Avanzamos en un trayecto sinuoso, esquivando árboles, grandes zarzales y escombros. Peter me sujetaba y trataba de hacerme caminar rápidamente a pesar de mis heridas. Sin embargo, cuando llevábamos demasiado tiempo moviéndonos a un ritmo desenfrenado, todas mis energías se volatilizaron y caí como un peso muerto sobre el chico, que perdió el equilibro, trastabilló, y aterrizamos sobre un montón de helechos.

–¡Lizzy! – Me acomodó boca arriba y retiró de mi frente sudorosa los mechones marrones que se habían quedado adheridos.

El frío que me atenazaba manos y pies se propagó por mi cuerpo como una corriente eléctrica arrolladora. Introduje mis dedos en el terreno húmedo como si anclarme a aquel lugar hiciera que el mundo dejara de girar como un colosal huracán.

–Vale, creo que es momento de verte esa herida. – A través de las rendijas de mis párpados vi que sus ondulaciones oscuras comenzaban a escapar de la capucha.

A pesar de las dos grandes espadas que siempre portaba cruzadas en su espalda, cogió el puñal de mi bota para rasgar la tela de mi brazo. La prenda estaba completamente empapada en sangre, tiñéndola de negro, y cuando la despegó de la carne abierta, un gruñido surgió de lo más hondo de mi pecho.

–Mierda. – Dijo, frunciendo el ceño en una señal de desaprobación. – Estás perdiendo más sangre de la que creía. Es profunda, quizás te haya rozado el hueso.

–Haz un torniquete. Tenemos que continuar. – Murmuré, sin apenas fuerzas para hablar.

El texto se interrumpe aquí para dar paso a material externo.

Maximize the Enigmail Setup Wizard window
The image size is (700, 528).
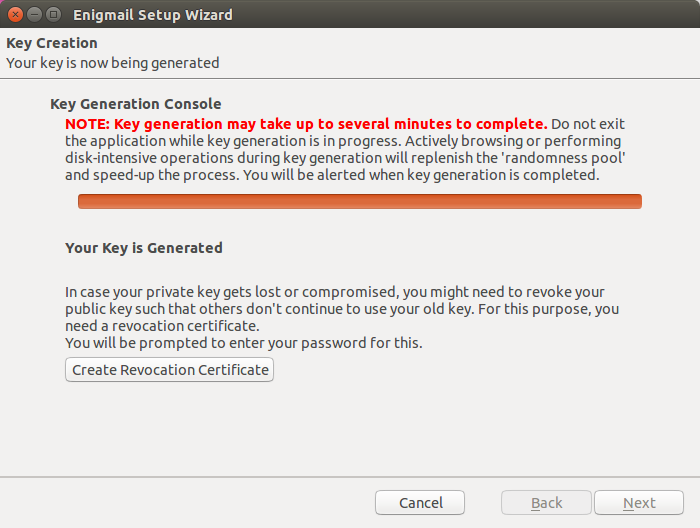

Escuché con atención, tratando de percibir algún extraño a nuestro alrededor, pero el estruendo de la batalla había quedado atrás hacía mucho. Después de media hora de carrera, lo único que se percibía en aquel salvaje bosque era la vegetación agitada por la suave brisa de la tarde y nuestras respiraciones alteradas.

–Seré lo más rápido que pueda. – Peter me miró con temor, posiblemente porque sabía que lo que iba a hacer me dolería mucho más que el flechazo.

Se sacó los guantes para mejorar la movilidad de sus manos y rasgó tres trozos limpios de su propia capa negra: el primero lo introdujo dentro de mi boca. El segundo lo utilizó para cortar el flujo de sangre a la herida con una atadura que apretó con un veloz tirón. El tuétano de mi esqueleto vibró y me hubiera cercenado la lengua si el tejido no lo hubiera impedido. El tercer trozo, más pequeño que el resto, lo incrustó en el interior del agujero para taponar el corte. Chillé hasta que las cuerdas vocales estuvieron en carne viva, apreté las muelas hasta que la mandíbula estuvo a punto de partirse en dos, vi el cielo azul girar con destellos blancos y amarillos que me cegaron.